- ECB Keeps Policy Unchanged as Investors Seek Economic Update
The European Central Bank maintained its pledge to move slowly in winding down euro-area stimulus, as investors wait to see if President Mario Draghi will unveil a more upbeat economic outlook.
Policy makers reiterated that they’ll halve asset purchases to 30 billion euros ($35 billion) a month, starting in January and continuing until at least the end of September. They left interest rates unchanged and repeated that they expect borrowing costs to stay at present levels until well past the end of net bond-buying.
They also repeated their pledge to step up or extend the program if needed, and stressed that additional support will come from their policy of reinvesting maturing debt.
Attention will now turn to the updated growth and inflation forecasts Draghi is set to reveal in a press conference at 2:30 p.m. in Frankfurt. They’ll offer a first glimpse of the economy in 2020, the year after the Italian’s term ends.
An improved outlook, as signaled by Governing Council member Jens Weidmann late last month, may trigger questions on whether policy makers will stick to their plans for a slow exit.
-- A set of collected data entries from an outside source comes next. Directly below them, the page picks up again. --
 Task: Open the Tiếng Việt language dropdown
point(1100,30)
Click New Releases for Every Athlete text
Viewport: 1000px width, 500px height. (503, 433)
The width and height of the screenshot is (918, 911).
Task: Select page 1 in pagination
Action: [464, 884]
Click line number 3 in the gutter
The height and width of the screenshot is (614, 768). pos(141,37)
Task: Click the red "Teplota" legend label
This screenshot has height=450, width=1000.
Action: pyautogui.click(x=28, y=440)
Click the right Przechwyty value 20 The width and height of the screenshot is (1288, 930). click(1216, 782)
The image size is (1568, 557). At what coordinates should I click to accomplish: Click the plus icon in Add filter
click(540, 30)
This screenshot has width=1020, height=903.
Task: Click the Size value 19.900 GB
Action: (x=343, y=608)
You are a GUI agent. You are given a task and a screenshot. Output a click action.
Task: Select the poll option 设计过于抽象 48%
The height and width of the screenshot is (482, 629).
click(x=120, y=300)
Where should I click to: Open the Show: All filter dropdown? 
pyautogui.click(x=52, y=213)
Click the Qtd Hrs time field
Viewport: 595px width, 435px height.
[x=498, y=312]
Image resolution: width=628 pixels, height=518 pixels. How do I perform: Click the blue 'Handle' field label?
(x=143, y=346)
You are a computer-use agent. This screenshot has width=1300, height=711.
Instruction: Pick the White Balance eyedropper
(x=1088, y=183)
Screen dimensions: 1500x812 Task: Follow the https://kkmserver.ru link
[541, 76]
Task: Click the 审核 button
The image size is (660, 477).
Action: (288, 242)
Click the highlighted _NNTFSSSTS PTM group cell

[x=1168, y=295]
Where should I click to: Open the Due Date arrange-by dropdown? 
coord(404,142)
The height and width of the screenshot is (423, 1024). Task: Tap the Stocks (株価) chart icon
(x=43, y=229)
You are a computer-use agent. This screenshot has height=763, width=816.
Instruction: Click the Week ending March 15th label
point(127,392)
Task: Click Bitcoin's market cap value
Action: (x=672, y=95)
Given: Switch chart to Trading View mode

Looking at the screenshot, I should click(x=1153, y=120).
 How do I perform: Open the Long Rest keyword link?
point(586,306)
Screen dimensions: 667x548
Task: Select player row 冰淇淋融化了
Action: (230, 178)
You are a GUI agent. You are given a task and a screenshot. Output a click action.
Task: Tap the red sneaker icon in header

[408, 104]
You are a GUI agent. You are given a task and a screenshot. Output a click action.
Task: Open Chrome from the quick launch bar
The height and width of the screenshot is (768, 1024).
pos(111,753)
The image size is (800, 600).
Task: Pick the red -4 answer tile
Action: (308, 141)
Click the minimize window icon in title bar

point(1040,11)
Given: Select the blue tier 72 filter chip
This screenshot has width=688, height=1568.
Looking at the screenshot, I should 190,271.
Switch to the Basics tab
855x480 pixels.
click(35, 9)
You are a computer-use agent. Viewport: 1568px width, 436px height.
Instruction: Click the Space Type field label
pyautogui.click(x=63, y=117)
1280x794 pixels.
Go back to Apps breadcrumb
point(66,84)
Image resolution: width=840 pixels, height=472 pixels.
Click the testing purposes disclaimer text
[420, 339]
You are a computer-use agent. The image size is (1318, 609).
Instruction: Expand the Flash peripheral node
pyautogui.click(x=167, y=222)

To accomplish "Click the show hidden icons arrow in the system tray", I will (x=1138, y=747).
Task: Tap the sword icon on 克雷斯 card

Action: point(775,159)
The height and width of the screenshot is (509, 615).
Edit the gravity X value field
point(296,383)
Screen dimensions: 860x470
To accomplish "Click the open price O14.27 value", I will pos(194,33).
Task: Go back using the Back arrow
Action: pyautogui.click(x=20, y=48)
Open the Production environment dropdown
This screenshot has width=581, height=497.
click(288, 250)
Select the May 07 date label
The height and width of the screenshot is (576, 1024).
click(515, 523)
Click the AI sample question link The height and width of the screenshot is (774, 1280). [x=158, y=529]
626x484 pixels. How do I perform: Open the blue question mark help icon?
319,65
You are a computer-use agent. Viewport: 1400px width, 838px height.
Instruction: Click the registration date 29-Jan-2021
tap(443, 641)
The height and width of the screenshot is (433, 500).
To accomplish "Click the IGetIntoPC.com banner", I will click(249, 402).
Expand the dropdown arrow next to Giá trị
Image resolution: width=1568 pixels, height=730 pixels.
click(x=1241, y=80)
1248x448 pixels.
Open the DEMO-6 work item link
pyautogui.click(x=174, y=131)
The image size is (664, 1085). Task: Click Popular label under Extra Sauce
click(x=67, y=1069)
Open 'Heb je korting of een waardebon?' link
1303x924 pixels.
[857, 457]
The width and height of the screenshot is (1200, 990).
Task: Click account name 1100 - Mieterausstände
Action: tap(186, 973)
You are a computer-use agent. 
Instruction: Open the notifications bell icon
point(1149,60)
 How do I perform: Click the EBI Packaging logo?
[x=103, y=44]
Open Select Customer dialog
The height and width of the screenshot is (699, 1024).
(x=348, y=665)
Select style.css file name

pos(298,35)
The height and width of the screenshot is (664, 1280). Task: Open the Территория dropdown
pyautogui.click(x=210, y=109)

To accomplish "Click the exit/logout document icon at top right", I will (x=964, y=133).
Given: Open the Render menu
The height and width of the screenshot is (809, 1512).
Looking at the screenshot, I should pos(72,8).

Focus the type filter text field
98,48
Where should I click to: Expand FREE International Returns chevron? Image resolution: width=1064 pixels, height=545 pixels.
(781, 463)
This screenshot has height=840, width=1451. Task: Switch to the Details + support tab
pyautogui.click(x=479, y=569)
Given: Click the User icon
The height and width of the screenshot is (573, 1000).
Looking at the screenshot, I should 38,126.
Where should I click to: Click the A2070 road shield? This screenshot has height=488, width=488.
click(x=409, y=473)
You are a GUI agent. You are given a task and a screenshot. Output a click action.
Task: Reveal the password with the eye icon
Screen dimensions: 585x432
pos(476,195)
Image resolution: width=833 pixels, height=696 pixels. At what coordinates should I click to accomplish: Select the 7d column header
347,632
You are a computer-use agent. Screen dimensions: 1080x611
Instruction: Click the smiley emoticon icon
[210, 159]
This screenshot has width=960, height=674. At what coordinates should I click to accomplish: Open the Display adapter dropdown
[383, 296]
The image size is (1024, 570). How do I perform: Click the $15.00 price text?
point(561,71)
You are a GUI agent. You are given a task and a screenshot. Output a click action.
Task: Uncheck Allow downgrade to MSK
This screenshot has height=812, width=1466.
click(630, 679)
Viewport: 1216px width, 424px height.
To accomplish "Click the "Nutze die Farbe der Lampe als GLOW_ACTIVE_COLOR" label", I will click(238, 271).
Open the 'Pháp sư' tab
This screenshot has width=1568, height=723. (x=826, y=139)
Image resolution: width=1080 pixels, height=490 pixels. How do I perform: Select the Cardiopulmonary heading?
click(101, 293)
“Inflation remains stubbornly low,” said Bjoern Eberhardt, head of global macroeconomic research at Credit Suisse. “Nevertheless, given that the ECB will provide new forecasts that should reflect the improving euro-zone outlook, we think the sound of the press conference should be somewhat less dovish than in October.”
Although most economists predict officials will bring bond purchases to a gentle halt in the final quarter of 2018 and start raising interest rates well into 2019, some outliers say faster-than-forecast inflation and growing financial-stability risks could force quicker action.
In a spate of decisions in the past 24 hours, the Federal Reserve announced its third interest-rate increase of the year, China unexpectedly edged borrowing costs higher, and Norway signaled it may start raising rates earlier than previously expected. The Swiss National Bank predicted inflation will exceed its goal in late 2020 but said it won’t rush to boost rates. The Bank of England, after the first hike in a decade last month, kept policy on hold.
Slow Inflation
The ECB is moving as slowly as possible to avoid stoking market volatility that could undermine the euro area’s economic upturn. While economic growth has become increasingly robust since quantitative easing started almost three years ago, inflation has seen little progress toward the goal of just under 2 percent.
Draghi may offer further details on the composition of asset purchases in 2018 after he said in October that the region’s central banks would continue buying “sizable” quantities of corporate bonds. The ECB’s Market Operations Committee has been reviewing that part of the program to gauge its effectiveness, according to euro-area officials familiar with the matter.